(1.) Vide this order, two appeals are being disposed of, however, judgment is prepared in Appeal No.732 of 1997. In this case Chloroform Tech (Alcohol Stabilised) was carried by the appellant and the shortage reported was 665 kgs. valuing at Rs.23,647/- whereas in the case of second Appeal No.733 of 1997, Dimethyl Formamide was carried and the shortage reported was 322 kgs. valuing at Rs.24,074/-.
(2.) This appeal is by the Public Carriers Truck Union, Rai Majra, Ropar challenging order of District Forum, Ropar dated May 28, 1997 whereby the appellant was directed to pay Rs.23,647/- to the complainant the National Insurance Company along with Rs.1,500/- as costs. Most of the facts are admitted hence they can briefly be summarised. The complainant M/s. Ranbaxy Laboratories, Mohali entrusted a consignment containing Chloroform Tech (Alcohol Stabilised) with the opposite party vide Goods Receipt dated February 16, 1996 for being carried from Toansa to Mohali. A short delivery to the extent of 665 kgs. of Chloroform Tech valuing Rs.23,647/- was found. Since the goods were insured with National Insurance Company, after estimation of the loss by the Surveyor, the aforesaid amount was paid by the Insurance Company to M/s. Ranbaxy Laboratories. Thereafter, under subrogation right, both the National Insurance Company and M/s. Ranbaxy Laboratories filed the complaint against the Carrier claiming that loss occurred on account of negligent act of the opposite party in short delivery of the consignment. On behalf of the carrier it was represented that it was association of private persons and could not be sued as such. On merits, the booking of the consignment and carriage of the goods was admitted. The short delivery was also admitted. Legal pleas were taken that truck owner or the driver were not impleaded as parties. On evidence of parties, the impugned order was passed.

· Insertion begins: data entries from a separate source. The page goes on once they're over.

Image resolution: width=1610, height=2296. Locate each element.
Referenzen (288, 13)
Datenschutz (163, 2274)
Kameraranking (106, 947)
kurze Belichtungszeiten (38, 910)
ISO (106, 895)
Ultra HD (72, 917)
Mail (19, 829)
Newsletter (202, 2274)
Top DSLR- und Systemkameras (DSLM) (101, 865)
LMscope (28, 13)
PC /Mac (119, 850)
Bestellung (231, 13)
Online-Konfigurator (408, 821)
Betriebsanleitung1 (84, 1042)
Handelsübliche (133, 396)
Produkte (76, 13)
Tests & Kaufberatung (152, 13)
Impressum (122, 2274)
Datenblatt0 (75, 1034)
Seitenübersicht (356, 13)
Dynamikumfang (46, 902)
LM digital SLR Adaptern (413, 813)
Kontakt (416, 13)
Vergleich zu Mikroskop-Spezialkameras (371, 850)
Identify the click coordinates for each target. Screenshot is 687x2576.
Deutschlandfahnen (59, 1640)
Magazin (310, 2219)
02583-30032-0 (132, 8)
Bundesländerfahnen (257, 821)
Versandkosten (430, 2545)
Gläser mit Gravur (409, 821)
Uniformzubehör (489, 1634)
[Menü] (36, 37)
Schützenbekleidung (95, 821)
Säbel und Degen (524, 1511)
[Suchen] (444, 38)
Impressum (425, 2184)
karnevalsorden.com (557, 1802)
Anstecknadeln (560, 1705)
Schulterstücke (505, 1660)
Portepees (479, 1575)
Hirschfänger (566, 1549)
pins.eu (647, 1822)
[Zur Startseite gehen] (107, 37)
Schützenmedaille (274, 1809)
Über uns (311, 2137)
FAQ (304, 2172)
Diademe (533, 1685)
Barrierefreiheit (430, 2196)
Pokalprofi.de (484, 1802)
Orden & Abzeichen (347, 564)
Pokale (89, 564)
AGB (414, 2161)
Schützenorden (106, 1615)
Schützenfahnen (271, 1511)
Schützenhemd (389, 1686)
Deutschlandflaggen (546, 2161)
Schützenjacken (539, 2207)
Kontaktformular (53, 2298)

(3.) Learned Counsel for the appellant has argued that the District Forum wrongly distinguished the judgment of Himachal Pradesh High Court in Punjab State Club, Shimla V/s. Municipal Committee, Shimla, 1959 AIR(P&H) 220, wherein it was held that the club was association of persons and could not be sued. The District Forum rightly distinguished the aforesaid judgment as not applicable to the case in hand. It may be observed that complainant, a consumer is a person who had hired the services of the opposite party for consideration and on alleging deficiency in rendering service, he could file the complaint. Vide Annexure A-22 (Goods Receipt, Note), M/s. Ranbaxy Laboratories hired the services of the appellant Truck Union for carriage of the goods as stated above. Thus, the present appellant has to be the opposite party whose services were hired by the complainant for consideration. The ratio of the decision of the Himachal Pradesh High Court referred to above, therefore, is not applicable to the case in hand.